The amended Form 4 was filed to correct the number of shares withheld to pay taxes. These corrections relate to restricted stock vesting under the 2023–2025 and 2024–2026 Long Term Incentive Plans, ensuring the reported tax-withholding share amounts are accurate.

Were the FSTR insider transactions open-market sales or tax withholdings?

The reported FSTR insider transactions were tax-withholding dispositions, not open-market sales. Shares of common stock were delivered and disposed of to pay tax liabilities arising from the vesting of restricted stock granted under the company’s long-term incentive plans.

How many FSTR shares were disposed of for tax withholding and at what price?

In total, 1,398 shares of FSTR common stock were disposed of for tax withholding. The transactions covered 548 shares and 850 shares, each at a price of $31.63 per share, to satisfy tax obligations tied to restricted stock vesting.

What long-term incentive awards are mentioned in the FSTR Form 4/A footnotes?

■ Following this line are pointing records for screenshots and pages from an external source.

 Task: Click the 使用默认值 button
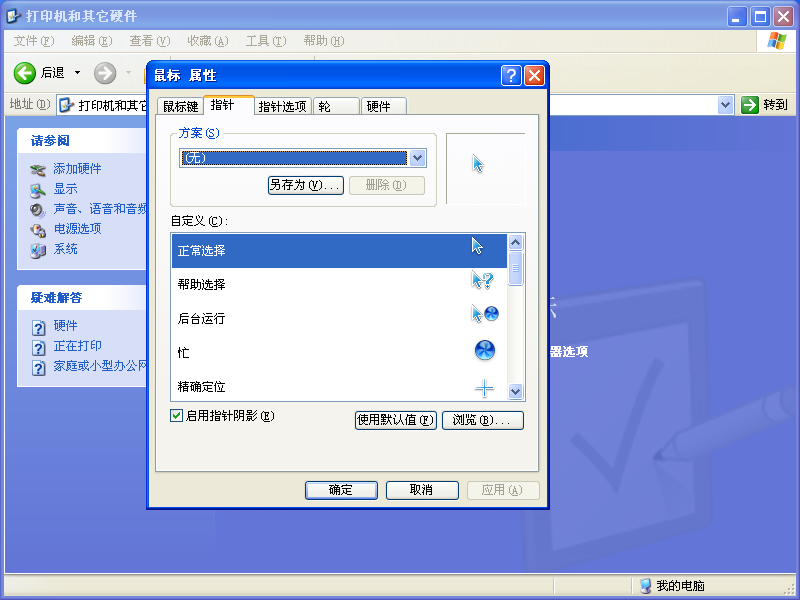click(396, 420)
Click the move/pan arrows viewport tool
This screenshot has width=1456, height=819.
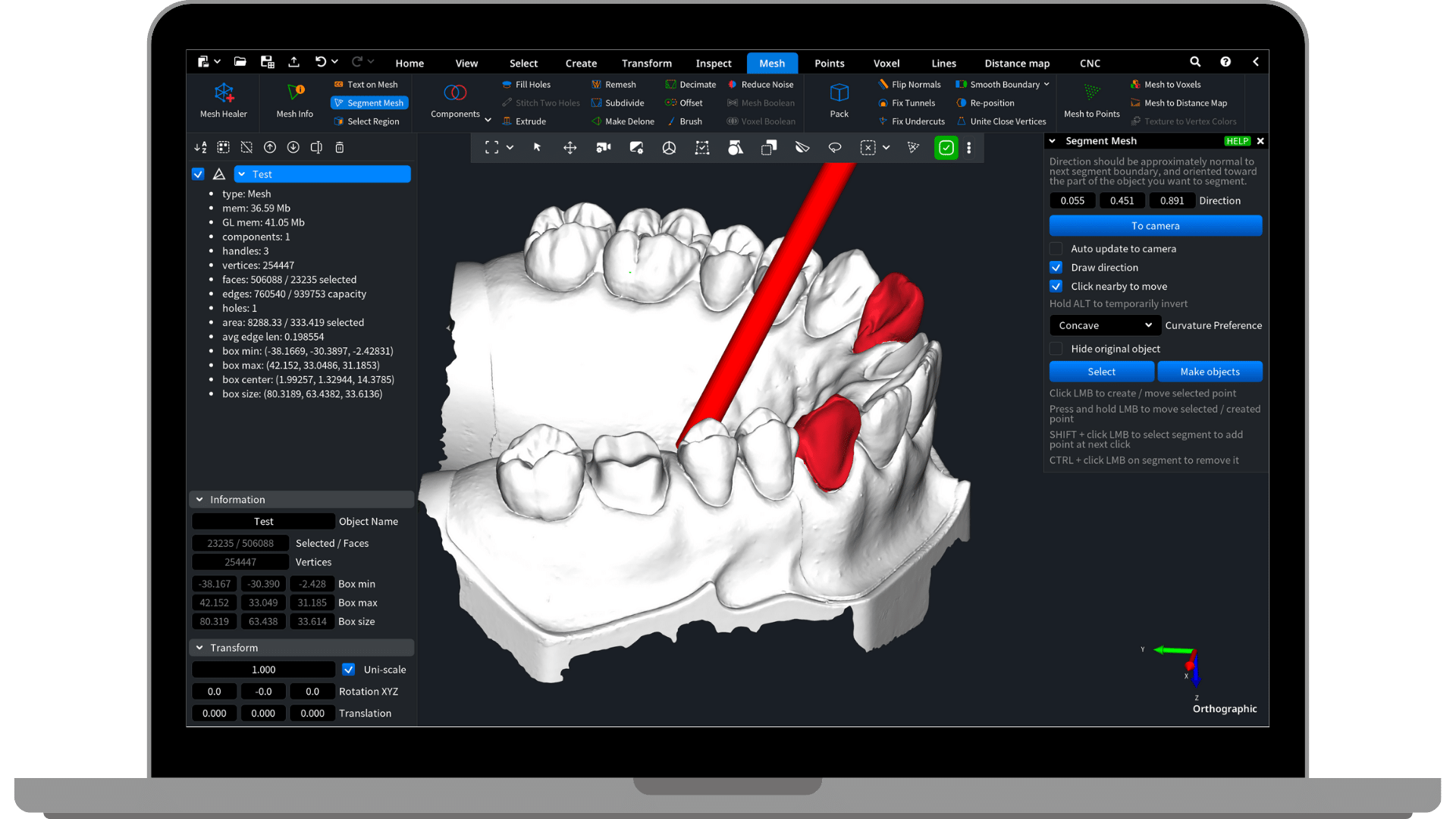tap(570, 148)
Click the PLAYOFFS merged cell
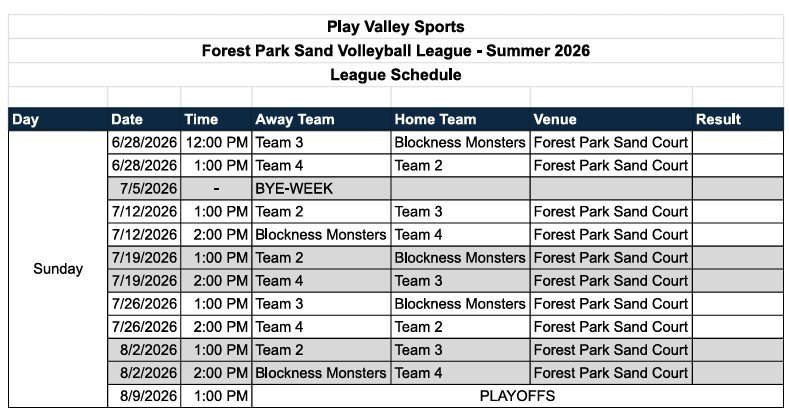 pyautogui.click(x=517, y=396)
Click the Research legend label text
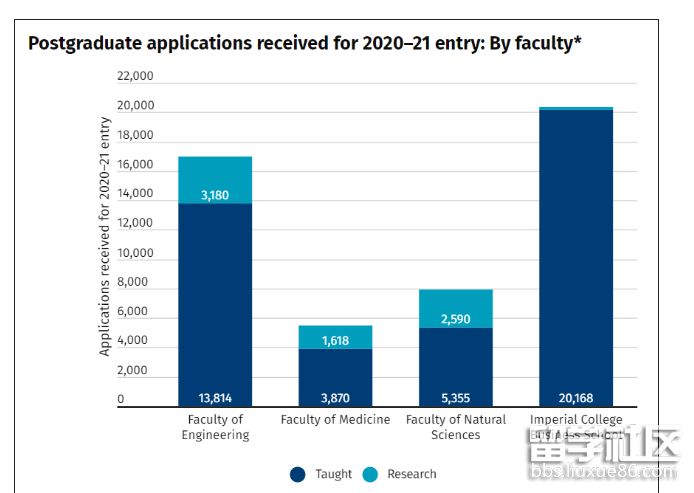The image size is (694, 493). (x=412, y=474)
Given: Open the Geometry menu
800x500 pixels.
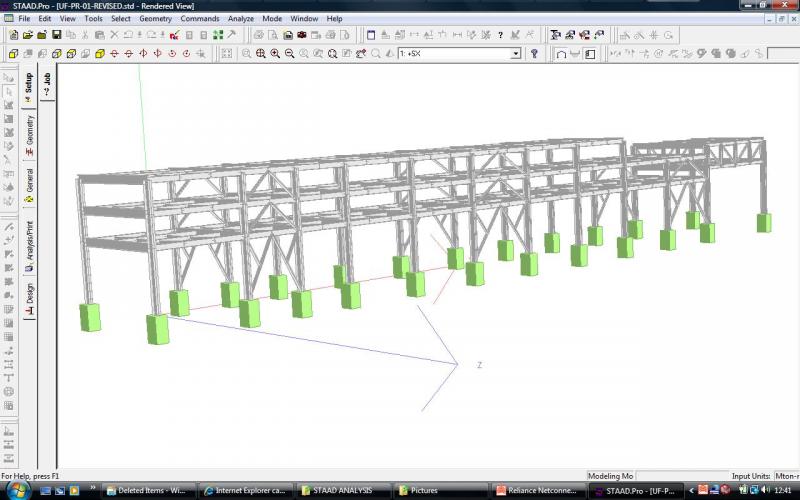Looking at the screenshot, I should [x=155, y=18].
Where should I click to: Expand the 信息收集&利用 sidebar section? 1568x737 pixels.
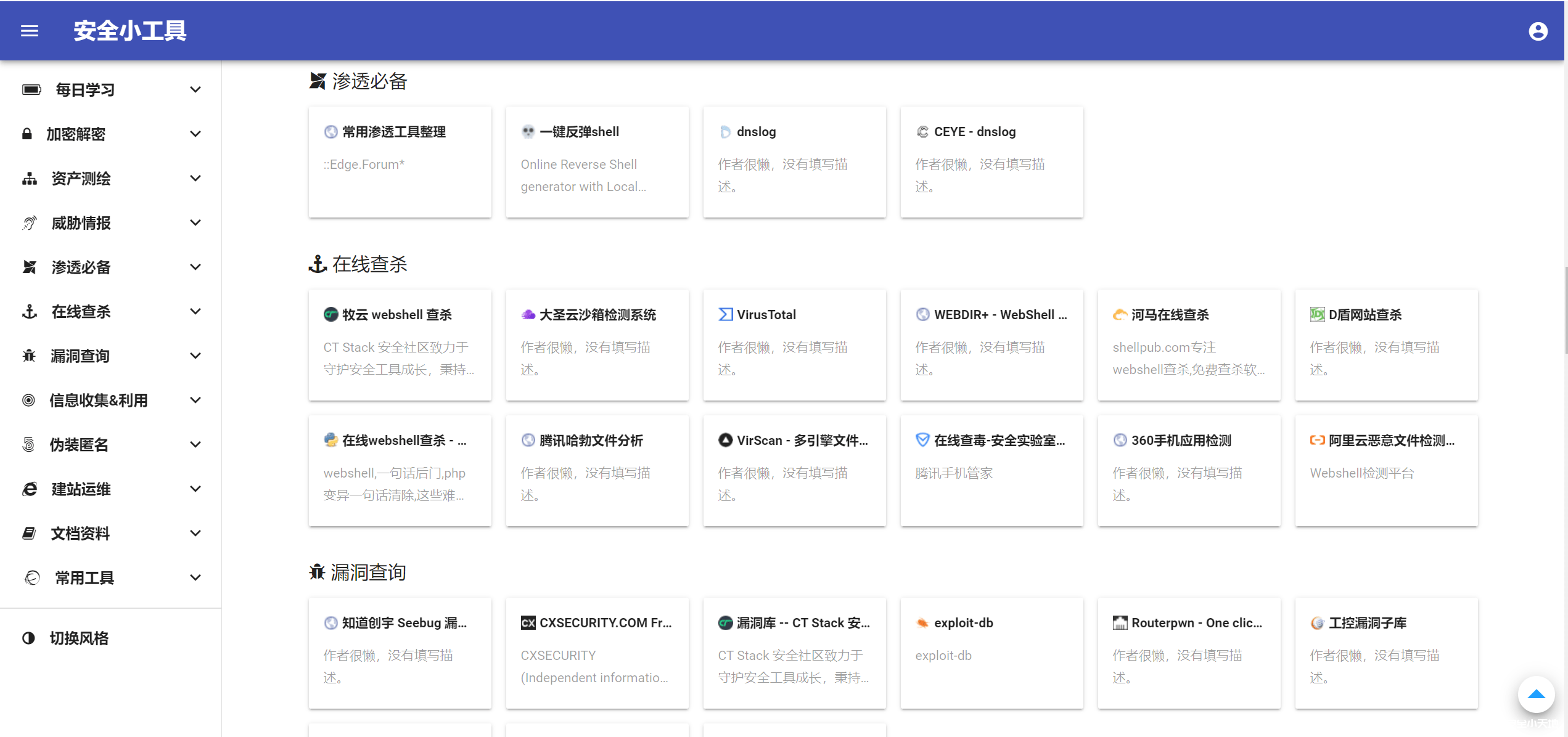pos(195,400)
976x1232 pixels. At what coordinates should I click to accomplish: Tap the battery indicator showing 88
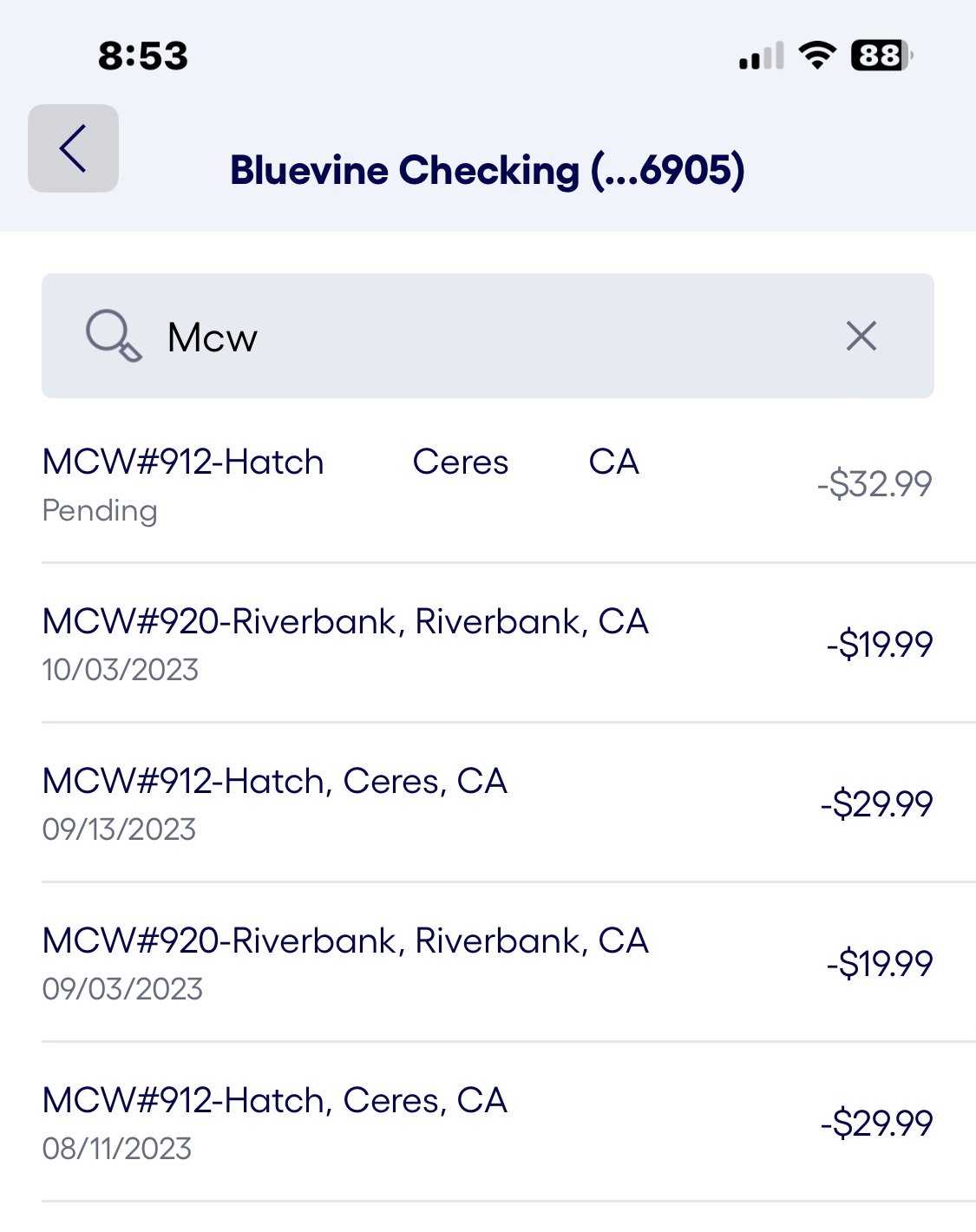[881, 56]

The footnotes reference performance restricted stock units from the 2023–2025 and 2024–2026 Long Term Incentive Plans. Awards of 7,937 and 1,272 units are scheduled to settle after the performance periods end, subject to Compensation Committee certification.

Does Robert Ness still hold FSTR equity after these tax-withholding transactions?

Yes. After the tax-withholding dispositions, Robert Ness continued to hold tens of thousands of FSTR shares, including performance restricted stock units that are expected to settle at the end of the 2025 and 2026 performance periods upon certification.